The compiled vision model for processing images.

VisionConfig​

class max.pipelines.architectures.qwen3vl_moe.VisionConfig(dtype, llm_dtype, devices, patch_size, temporal_patch_size, in_channels, hidden_size, num_attention_heads, depth, intermediate_size, out_hidden_size, deepstack_visual_indexes, rms_norm_eps, spatial_merge_size, num_position_embeddings)

source

Bases: object

Base configuration for Qwen3VL models with required fields.

Parameters:

  • dtype (DType)
  • llm_dtype (DType)
  • devices (list[DeviceRef])
  • patch_size (int)
  • temporal_patch_size (int)
  • in_channels (int)
  • hidden_size (int)
  • num_attention_heads (int)
  • depth (int)
  • intermediate_size (int)
  • out_hidden_size (int)
  • deepstack_visual_indexes (list[int])
  • rms_norm_eps (float)
  • spatial_merge_size (int)
  • num_position_embeddings (int)

deepstack_visual_indexes​

deepstack_visual_indexes: list[int]

source

Indexes of the full attention blocks in the vision encoder.

depth​

depth: int

source

Number of vision transformer layers.

devices​

devices: list[DeviceRef]

source

Devices that the Qwen3VL vision encoder model is parallelized over.

dtype​

dtype: DType

source

DType of the Qwen3VL vision model weights.

finalize()​

finalize(vision_dtype, llm_dtype)

source

Finalize VisionConfig with state_dict dependent fields.

Parameters:

Return type:

None

hidden_size​

hidden_size: int

source

Hidden size of the vision encoder.

in_channels​

in_channels: int

source

Vision transformer number of input channels.

initialize_from_config()​

classmethod initialize_from_config(pipeline_config, hf_vision_config)

source

Initialize VisionConfig from HuggingFace vision config.

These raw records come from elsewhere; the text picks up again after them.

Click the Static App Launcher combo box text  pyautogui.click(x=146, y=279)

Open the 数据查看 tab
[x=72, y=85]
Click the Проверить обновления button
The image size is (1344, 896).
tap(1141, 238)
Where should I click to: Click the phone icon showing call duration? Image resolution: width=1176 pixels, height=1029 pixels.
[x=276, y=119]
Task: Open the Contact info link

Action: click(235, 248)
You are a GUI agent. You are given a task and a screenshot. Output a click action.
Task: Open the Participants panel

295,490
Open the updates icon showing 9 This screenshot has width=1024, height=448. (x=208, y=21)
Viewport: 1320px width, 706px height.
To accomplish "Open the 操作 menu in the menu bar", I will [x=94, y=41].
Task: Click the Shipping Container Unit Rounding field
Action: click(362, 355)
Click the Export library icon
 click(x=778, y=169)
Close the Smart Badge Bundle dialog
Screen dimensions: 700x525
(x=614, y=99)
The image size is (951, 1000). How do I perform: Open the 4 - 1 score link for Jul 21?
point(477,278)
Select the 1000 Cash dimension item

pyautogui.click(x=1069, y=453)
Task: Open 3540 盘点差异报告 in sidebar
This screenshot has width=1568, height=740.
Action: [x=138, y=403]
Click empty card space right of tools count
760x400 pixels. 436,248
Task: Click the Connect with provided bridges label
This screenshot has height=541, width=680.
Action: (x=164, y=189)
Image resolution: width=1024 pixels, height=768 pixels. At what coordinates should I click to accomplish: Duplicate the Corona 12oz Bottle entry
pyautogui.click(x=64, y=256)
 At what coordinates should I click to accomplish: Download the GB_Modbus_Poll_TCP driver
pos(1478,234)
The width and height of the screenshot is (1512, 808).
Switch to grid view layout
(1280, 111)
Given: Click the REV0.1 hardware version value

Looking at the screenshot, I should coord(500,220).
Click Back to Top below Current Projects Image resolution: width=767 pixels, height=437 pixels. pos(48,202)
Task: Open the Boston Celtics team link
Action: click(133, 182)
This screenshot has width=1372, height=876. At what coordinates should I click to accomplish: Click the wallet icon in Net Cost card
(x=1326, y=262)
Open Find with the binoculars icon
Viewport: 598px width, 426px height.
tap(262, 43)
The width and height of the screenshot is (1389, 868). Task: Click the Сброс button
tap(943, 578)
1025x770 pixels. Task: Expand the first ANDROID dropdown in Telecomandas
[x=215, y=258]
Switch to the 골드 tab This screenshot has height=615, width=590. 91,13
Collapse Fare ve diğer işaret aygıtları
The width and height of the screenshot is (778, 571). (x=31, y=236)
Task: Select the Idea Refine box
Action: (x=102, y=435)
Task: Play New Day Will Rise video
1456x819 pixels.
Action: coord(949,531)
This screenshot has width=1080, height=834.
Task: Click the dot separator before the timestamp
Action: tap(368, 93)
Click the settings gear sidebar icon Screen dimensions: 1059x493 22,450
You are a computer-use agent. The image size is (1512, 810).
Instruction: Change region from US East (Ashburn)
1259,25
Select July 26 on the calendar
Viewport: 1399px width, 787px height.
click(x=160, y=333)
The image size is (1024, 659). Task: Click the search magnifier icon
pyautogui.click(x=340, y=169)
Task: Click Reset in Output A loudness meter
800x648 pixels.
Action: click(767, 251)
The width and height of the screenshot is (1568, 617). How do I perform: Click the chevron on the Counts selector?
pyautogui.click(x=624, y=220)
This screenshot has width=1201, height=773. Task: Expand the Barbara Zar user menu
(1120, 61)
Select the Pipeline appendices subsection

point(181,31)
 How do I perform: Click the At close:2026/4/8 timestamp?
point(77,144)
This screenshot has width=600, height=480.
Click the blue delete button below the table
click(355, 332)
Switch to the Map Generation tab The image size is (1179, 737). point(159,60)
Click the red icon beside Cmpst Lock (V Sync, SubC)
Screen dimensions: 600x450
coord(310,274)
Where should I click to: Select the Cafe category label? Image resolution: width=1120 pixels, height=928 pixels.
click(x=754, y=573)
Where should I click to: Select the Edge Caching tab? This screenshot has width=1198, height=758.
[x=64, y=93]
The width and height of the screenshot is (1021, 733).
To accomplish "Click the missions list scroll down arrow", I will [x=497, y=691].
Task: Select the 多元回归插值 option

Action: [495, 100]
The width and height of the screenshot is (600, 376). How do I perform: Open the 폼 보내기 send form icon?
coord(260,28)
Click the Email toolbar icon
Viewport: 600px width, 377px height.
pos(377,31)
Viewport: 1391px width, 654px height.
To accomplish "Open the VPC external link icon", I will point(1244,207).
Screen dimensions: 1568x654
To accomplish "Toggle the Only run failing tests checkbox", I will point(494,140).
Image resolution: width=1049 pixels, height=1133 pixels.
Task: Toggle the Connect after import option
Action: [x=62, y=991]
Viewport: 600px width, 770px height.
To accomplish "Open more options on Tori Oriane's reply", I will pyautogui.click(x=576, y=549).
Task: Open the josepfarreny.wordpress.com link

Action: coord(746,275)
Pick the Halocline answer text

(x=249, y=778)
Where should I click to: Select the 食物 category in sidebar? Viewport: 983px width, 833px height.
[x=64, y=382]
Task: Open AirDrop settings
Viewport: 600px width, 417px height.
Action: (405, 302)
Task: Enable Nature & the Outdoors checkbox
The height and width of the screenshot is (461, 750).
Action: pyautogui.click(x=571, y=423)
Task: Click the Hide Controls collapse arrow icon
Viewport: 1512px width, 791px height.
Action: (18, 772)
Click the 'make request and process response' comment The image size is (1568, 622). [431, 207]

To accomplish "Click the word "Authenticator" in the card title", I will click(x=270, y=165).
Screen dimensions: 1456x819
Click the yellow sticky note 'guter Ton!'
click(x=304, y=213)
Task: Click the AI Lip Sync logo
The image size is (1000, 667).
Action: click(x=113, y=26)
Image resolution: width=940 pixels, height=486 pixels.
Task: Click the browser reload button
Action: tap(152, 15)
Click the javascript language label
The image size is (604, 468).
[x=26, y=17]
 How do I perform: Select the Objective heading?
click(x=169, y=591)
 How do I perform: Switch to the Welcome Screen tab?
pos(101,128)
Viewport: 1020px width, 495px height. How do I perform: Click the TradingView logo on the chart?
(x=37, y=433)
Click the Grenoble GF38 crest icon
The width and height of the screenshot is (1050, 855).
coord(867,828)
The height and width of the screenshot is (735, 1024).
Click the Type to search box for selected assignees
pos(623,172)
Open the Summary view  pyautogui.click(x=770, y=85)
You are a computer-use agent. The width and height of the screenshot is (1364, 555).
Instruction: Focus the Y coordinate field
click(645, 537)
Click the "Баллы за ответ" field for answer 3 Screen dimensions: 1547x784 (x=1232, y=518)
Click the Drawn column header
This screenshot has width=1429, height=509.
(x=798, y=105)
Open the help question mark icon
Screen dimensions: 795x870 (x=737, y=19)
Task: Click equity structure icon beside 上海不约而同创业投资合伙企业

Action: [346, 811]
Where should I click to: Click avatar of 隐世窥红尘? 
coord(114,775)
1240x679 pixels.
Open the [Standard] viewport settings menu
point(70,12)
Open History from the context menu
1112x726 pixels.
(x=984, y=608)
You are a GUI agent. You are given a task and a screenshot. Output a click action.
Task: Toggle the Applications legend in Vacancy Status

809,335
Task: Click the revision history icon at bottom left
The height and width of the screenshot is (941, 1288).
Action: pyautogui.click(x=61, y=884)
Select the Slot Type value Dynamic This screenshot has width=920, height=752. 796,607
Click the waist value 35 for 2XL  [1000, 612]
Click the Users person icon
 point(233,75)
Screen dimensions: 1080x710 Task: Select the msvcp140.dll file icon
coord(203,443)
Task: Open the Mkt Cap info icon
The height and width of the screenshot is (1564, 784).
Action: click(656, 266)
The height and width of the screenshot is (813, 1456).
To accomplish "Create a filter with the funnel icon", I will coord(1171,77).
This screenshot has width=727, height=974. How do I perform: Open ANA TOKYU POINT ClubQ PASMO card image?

Note: dtype fields will be set to defaults and should be updated via finalize() once state_dict is available.

Parameters:

Return type:

VisionConfig

intermediate_size​

intermediate_size: int

source

Intermediate size in the vision encoder’s feed-forward layers.

llm_dtype​

llm_dtype: DType

source

DType of the Qwen3VL language model weights.

num_attention_heads​

num_attention_heads: int

source

Number of attention heads in the vision encoder.

num_position_embeddings​

num_position_embeddings: int

source

Number of position embeddings for the vision encoder.

out_hidden_size​

out_hidden_size: int

source

Output hidden size of the vision encoder. Also the hidden size of the language model.

patch_size​

patch_size: int

source

Vision transformer patch size.

rms_norm_eps​

rms_norm_eps: float

source

Epsilon for layer normalization.

spatial_merge_size​

spatial_merge_size: int

source

Spatial merge size for the vision encoder.

temporal_patch_size​

temporal_patch_size: int

source

Vision transformer temporal patch size.